Elle a toujours les yeux ouverts 
Et ne me laisse pas dormir. 
Ses rêves en pleine lumière 
Font s'évaporer les soleils, 
Me font rire, pleurer et rire, 
Parler sans avoir rien à dire »

        Ce poème, quatrième de la section Mourir de ne pas mourir est, comme tous les poèmes de cette section, au cœur même de la « brisure du lien amoureux » entre Paul Éluard et sa femme Gala. Il est écrit en octosyllabes et composé de deux strophes de cinq vers, qui symbolisent la rupture.

« L’amoureuse » est en réalité un poème sur l’obsession d’un homme qui ne sait plus s’empêcher de songer à sa muse. Le premier vers, « Elle est debout sur mes paupières », suggère que le poète est poursuivi par l’image de Gala, même lorsque ses paupières sont closes. C’est une vision obsédante de cette femme qu’il a aimée, et nous pouvons observer un paradoxe entre sa vaine tentative de la retenir encore au fond de lui-même, alors qu’elle n’est plus là, et la douleur que cela engendre de ne plus l’avoir uniquement que dans son esprit.

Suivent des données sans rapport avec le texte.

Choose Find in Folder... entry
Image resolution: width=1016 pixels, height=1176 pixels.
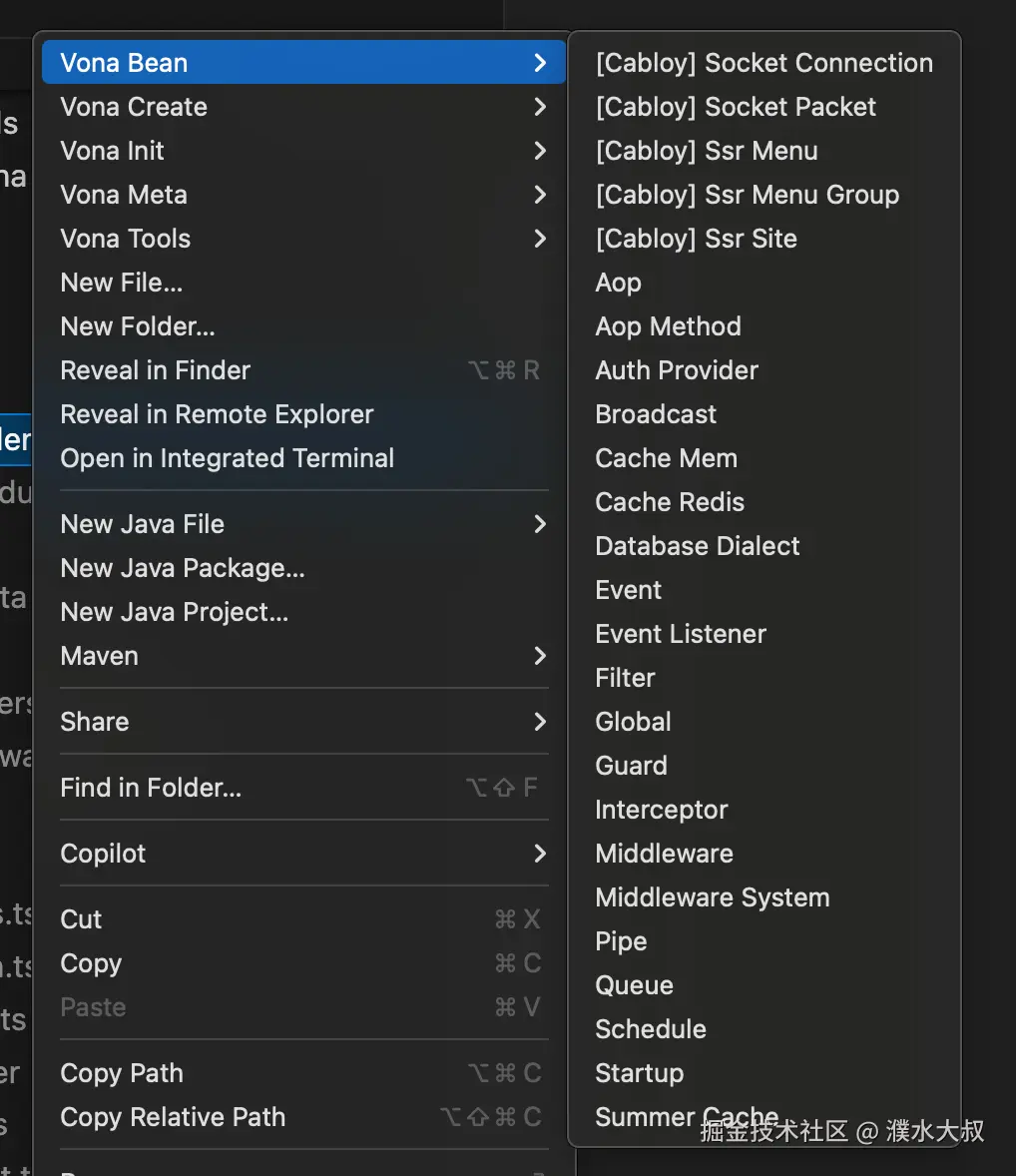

        « […] ses cheveux sont dans les miens, / Elle a la forme de mes mains, / Elle a la couleur de mes yeux, / Elle s’engloutit dans mon ombre / Comme une pierre sur le ciel », ces vers de la première strophe soulignent à la fois l’imagination, la rêverie, comme si Gala avait littéralement ses cheveux dans ceux du poète, la forme de ses mains et la couleur de ses yeux, mais aussi la véritable fusion qui existait entre les deux êtres. Ainsi, les cheveux de Paul Éluard auraient été faits pour se tresser à ceux de Gala, ses mains pour s’accorder au corps de son épouse, et ses yeux pour ne regarder qu’Elle ; ou encore, plus simplement : auparavant, ils ne formaient qu’une seule entité.